Paul DeCamp, Member of the Firm in the Employment, Labor & Workforce Management practice, in the firm’s Washington, DC, office, was quoted in Forbes, in “More Than 4 Million More Workers Will Start Getting Paid Overtime Under Controversial New Rule,” by James Farrell.
Following is an excerpt:
More than 4 million additional salaried workers will be required to receive overtime pay after the Department of Labor announced new eligibility rules Tuesday—a change that was met with cheers from labor groups but has already raised the specter of legal challenges from critics.
Key Facts
Under current law, salaried workers making more than $35,568 annually are exempt from mandated overtime pay unless their jobs don’t include “executive, administrative, or professional” duties—but the Department of Labor’s long-expected final rule will increase that salary threshold to nearly $43,888 on July 1, and then again to $58,656 on Jan. 1.
The new rule will also increase the threshold for an exemption for so-called highly compensated employees—generally automatically considered exempt from mandatory overtime requirements regardless of job duties—from $107,532 to $151,164.
The expanded thresholds would make an estimated 4.3 million more salaried employees eligible for mandatory overtime by Jan. 1, and the rule would be reevaluated every three years, according to the Department of Labor.
Acting Labor Secretary Julie Su said current law left lower-paid salaried employees from getting overtime for additional work, even when they “are doing the same job as their hourly counterparts,” which she called “unacceptable.”
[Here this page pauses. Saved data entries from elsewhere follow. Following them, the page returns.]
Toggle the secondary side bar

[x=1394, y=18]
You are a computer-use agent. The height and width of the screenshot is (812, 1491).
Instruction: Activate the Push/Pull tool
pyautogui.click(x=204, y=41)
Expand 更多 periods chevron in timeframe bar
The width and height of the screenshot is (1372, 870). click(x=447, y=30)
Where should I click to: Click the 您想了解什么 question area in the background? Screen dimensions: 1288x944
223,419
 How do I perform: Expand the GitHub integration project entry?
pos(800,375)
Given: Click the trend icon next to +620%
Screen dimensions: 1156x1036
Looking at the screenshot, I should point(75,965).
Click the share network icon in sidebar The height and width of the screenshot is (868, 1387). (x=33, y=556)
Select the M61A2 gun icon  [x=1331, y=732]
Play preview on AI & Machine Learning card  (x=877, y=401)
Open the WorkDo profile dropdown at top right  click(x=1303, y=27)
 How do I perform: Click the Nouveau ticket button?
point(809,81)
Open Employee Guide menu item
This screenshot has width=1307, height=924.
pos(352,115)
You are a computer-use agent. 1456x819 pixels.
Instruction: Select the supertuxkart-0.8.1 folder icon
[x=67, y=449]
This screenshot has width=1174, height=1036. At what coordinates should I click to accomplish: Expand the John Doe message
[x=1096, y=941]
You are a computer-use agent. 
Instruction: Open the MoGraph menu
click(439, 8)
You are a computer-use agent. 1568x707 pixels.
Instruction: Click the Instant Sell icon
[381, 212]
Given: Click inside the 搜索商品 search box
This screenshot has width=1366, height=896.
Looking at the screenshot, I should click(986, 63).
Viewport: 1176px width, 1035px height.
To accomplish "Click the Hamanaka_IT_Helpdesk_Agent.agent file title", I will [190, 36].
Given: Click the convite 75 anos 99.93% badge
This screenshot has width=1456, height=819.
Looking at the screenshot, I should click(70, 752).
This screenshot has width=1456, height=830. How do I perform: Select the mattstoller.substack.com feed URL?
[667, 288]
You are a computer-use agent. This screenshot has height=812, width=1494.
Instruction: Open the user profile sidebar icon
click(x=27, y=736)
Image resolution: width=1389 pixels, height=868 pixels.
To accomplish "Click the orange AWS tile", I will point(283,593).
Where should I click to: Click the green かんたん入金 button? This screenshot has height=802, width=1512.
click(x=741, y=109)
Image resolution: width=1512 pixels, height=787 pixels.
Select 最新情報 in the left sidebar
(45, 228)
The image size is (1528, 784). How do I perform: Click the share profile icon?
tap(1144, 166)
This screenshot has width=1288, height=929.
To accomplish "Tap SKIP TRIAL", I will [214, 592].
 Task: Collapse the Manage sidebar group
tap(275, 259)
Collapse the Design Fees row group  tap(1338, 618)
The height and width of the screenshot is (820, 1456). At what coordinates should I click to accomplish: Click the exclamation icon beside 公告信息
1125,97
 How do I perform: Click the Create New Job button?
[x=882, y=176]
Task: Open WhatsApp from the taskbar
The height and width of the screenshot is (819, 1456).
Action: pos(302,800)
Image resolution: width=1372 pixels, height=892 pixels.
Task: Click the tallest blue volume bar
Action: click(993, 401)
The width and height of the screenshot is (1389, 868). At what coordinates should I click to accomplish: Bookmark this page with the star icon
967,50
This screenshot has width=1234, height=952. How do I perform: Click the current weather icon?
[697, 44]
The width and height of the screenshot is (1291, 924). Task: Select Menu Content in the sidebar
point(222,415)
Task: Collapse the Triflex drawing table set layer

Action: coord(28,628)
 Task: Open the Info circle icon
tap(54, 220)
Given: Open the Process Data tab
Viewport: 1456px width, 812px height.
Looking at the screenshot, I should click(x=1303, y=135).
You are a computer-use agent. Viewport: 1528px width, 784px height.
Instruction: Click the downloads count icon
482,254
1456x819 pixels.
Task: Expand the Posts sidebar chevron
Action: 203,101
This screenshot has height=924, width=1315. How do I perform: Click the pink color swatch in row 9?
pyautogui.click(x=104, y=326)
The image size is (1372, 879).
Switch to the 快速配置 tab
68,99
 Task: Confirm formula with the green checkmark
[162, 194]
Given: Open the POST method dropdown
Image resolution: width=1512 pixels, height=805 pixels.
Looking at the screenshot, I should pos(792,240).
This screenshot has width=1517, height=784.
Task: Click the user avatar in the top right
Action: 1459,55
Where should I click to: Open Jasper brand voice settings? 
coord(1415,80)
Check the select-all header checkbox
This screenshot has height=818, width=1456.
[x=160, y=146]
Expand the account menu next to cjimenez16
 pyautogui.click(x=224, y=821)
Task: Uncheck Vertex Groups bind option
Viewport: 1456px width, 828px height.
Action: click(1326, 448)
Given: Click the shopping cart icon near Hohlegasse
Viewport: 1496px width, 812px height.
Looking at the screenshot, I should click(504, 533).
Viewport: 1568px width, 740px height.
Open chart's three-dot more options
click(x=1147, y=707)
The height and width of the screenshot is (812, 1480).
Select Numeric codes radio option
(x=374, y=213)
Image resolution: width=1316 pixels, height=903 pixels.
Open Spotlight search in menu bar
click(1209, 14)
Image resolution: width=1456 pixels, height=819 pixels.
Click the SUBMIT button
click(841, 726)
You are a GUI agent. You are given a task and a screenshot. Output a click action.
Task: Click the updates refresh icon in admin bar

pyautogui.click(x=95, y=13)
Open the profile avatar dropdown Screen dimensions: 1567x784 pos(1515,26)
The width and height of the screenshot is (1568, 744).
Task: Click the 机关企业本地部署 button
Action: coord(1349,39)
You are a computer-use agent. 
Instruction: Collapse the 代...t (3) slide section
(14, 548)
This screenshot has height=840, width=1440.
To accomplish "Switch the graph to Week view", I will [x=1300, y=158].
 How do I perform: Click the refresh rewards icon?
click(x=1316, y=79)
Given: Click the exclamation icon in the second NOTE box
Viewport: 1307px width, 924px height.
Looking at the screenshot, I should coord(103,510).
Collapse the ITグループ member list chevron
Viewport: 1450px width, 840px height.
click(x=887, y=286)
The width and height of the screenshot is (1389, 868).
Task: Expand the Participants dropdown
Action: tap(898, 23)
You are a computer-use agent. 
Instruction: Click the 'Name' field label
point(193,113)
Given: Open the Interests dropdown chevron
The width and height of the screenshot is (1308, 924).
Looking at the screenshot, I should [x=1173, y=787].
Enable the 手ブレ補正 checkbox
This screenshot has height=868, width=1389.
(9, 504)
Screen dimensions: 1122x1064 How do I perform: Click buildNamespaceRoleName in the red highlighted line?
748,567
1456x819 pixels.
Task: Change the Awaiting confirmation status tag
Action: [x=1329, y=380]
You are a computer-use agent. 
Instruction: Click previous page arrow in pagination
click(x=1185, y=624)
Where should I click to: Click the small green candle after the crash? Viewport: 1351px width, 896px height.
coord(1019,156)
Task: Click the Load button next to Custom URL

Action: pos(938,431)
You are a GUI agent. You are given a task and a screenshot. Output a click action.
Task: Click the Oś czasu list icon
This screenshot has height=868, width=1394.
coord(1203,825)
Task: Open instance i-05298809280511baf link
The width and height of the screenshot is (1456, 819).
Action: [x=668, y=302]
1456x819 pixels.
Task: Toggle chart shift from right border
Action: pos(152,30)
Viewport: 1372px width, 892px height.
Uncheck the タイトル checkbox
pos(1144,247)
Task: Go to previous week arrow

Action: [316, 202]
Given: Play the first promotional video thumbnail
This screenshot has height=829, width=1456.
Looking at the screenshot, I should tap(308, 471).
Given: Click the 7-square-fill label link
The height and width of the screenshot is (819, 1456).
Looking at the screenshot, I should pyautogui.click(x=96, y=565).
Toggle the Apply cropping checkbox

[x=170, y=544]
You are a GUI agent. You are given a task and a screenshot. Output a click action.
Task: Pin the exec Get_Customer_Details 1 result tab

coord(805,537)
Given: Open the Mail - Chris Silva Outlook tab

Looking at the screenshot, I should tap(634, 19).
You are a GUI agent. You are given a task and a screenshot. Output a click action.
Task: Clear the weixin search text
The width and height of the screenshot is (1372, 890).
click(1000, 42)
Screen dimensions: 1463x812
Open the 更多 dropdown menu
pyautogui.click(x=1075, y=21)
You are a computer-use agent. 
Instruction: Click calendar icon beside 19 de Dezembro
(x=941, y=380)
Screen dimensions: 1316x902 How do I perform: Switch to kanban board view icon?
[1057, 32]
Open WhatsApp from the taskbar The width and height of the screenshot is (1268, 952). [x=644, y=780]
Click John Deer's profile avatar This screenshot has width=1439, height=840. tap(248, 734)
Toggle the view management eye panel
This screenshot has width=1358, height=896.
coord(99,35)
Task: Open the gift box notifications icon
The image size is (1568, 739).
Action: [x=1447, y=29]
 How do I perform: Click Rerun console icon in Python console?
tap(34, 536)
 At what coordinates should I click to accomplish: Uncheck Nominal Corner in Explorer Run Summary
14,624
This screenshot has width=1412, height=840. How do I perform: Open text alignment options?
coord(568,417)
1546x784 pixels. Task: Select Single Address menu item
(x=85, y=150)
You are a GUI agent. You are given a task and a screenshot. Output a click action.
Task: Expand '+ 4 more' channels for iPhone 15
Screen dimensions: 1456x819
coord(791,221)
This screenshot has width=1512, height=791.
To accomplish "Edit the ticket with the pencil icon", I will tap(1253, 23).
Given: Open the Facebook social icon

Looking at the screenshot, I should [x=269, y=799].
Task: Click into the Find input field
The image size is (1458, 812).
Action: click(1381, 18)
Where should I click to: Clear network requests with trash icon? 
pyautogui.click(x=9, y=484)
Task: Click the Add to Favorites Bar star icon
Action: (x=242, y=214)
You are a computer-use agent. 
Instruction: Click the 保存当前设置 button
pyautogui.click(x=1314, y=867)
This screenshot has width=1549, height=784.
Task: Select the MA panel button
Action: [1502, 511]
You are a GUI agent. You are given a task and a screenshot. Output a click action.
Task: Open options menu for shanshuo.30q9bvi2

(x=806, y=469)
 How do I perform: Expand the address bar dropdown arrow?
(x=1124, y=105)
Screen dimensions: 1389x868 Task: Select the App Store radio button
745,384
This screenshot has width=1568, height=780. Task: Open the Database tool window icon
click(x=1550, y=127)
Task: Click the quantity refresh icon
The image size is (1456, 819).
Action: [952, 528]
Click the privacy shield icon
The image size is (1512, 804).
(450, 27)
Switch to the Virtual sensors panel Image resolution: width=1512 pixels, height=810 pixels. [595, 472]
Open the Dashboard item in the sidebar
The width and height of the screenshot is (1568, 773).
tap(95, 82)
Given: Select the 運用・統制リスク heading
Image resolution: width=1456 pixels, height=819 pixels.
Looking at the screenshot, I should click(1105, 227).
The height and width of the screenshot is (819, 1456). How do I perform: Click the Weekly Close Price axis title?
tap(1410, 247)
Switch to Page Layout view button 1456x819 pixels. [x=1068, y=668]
Democratic and labor groups praised the rule change Tuesday, with the left-leaning Center for American Progress calling it “the latest action” in the Biden administration’s efforts “to ensure that people are paid fairly for hard work.”
But the new rule increases the threshold to an even higher amount than what was proposed in an Obama-era attempt at overtime expansion that was blocked in court.
Chief Critics
Several business organizations raised concerns Tuesday, with the National Retail Federation claiming the change could cause employers to “reexamine compensation packages for workers nationwide” and potentially cut back job perks, like flexibility or remote working. The group said it believed the rule “exceeds the Department’s legal authority.” The National Restaurant Association argued it would “exponentially increase operating costs for small business restaurant owners.” Last August, Bloomberg Law reported several employer-friendly attorneys believe the new law could be vulnerable to legal challenges, with Paul DeCamp of Epstein Becker & Green claiming the then-rumored threshold was “basically daring the business community to sue.”